TASK INSTRUCTIONS:
Repeat word for word the part of the text below on waiting for God's timing, from "Except the Lord" up to and including "grew in wisdom.".

TEXT:
★ ★ ★ ★ ★ ★ ★
Except the Lord Build the House
After Paul's conversion on the road to Damascus, he spent an estimated ten years preparing for the ministry that God had for him. Paul, a highly learned religious man, knew the scriptures from his childhood so these years must have been spent learning something other than the laws and commandments. For him to be an effective minister to the body of Christ, he needed to be taught by the Holy Spirit...to walk in the wisdom of God in applying all that he knew, to the heart of God and the will of God. He learned about God's love during this time, he learned about hearing God's voice and he grew in wisdom.
So often, after we receive the Lord as our Savior, our zeal for and love of the Lord makes us want to be telling everyone about God. And there's nothing wrong with this - it's a fire that many longtime Christian's need to have lit in their lives. But, a common mistake is one of expecting to be used of the Lord in a leadership capacity - to want to get immediately into the position of fulfilling our ministry gifts to others. We want to be touching as many lives as possible to share the good news with others, but few of us want to yield to His perfect timing for the accomplishment of this. This is why so many Christian's, whose lives were once full of great joy, get discouraged and eventually give up. God's word tells us that our faith needs to be established - "precept upon precept, line upon line." Is 28:10
In our instant gratification society, where we can satisfy most of our desires seemingly so quickly and easily, we tend to expect the same results in our spiritual lives. But the knowledge of what God's will is for your life is just the beginning. You must learn the wisdom and have the understanding from God to carry it out. And in these times of monumental changes in our world, we are each facing critical decisions. If ever there was a time for us to KNOW God's will and purpose for our lives, it's now! Colossians 1:9-11 is a wonderful prayer from God's Word that each of us should be praying for ourselves, our family, our church and our nation, everyday.
★ ★ ★ ★ ★ ★ ★
LISTED ENTRIES:
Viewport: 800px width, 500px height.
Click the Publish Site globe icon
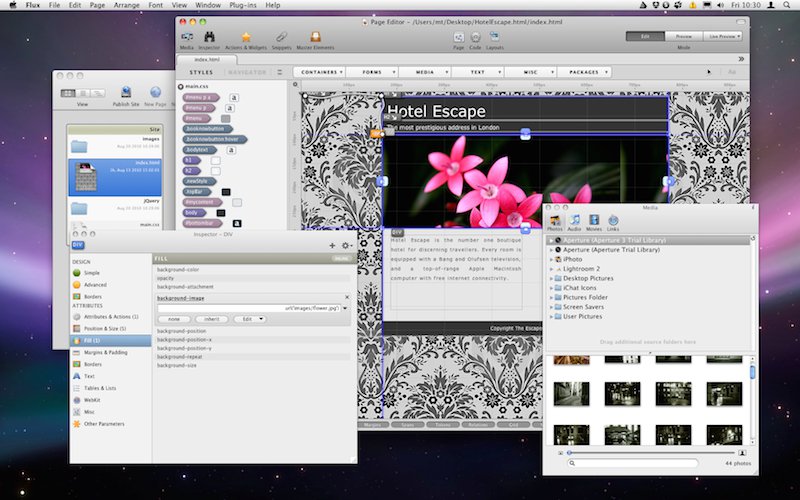[126, 92]
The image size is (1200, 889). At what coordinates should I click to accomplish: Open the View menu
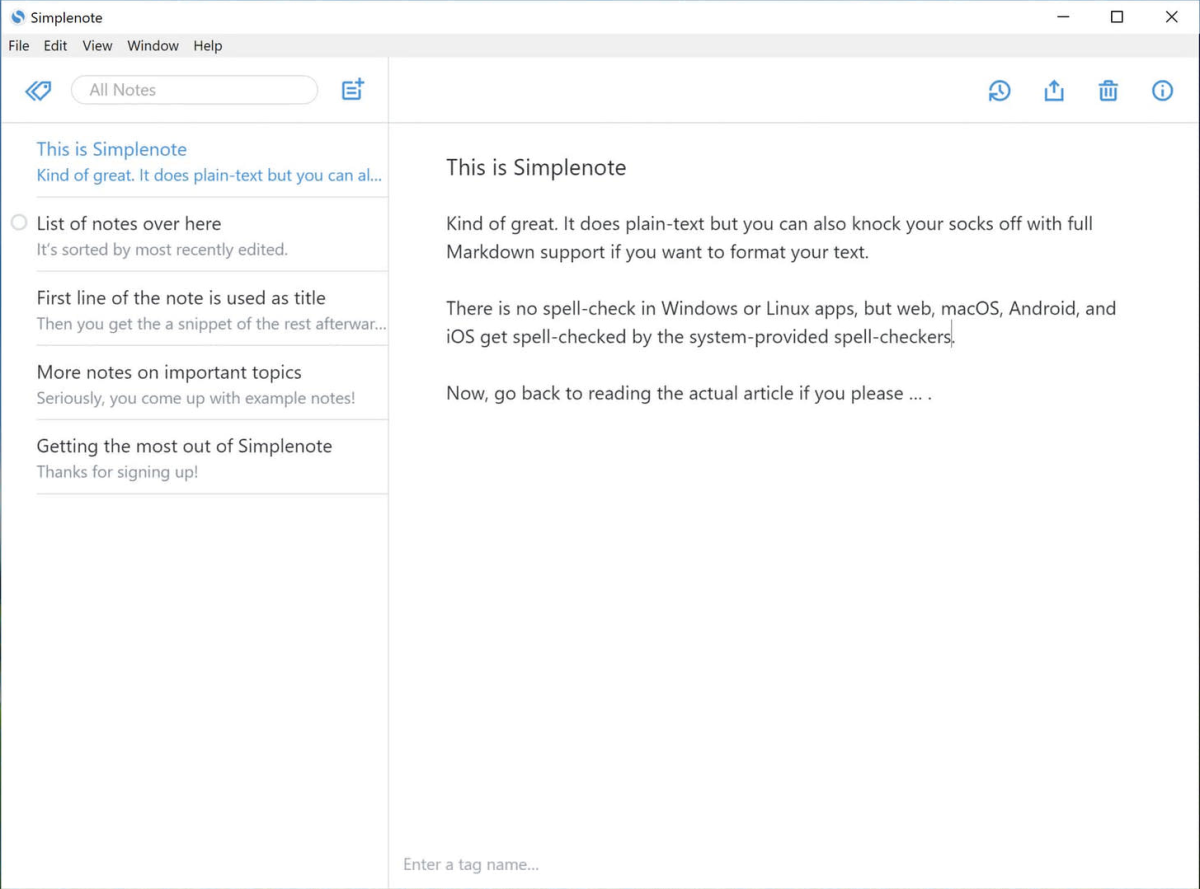[97, 45]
★ ★ ★ ★ ★ ★ ★
OUTPUT FOR THIS TASK:
Except the Lord Build the House
After Paul's conversion on the road to Damascus, he spent an estimated ten years preparing for the ministry that God had for him. Paul, a highly learned religious man, knew the scriptures from his childhood so these years must have been spent learning something other than the laws and commandments. For him to be an effective minister to the body of Christ, he needed to be taught by the Holy Spirit...to walk in the wisdom of God in applying all that he knew, to the heart of God and the will of God. He learned about God's love during this time, he learned about hearing God's voice and he grew in wisdom.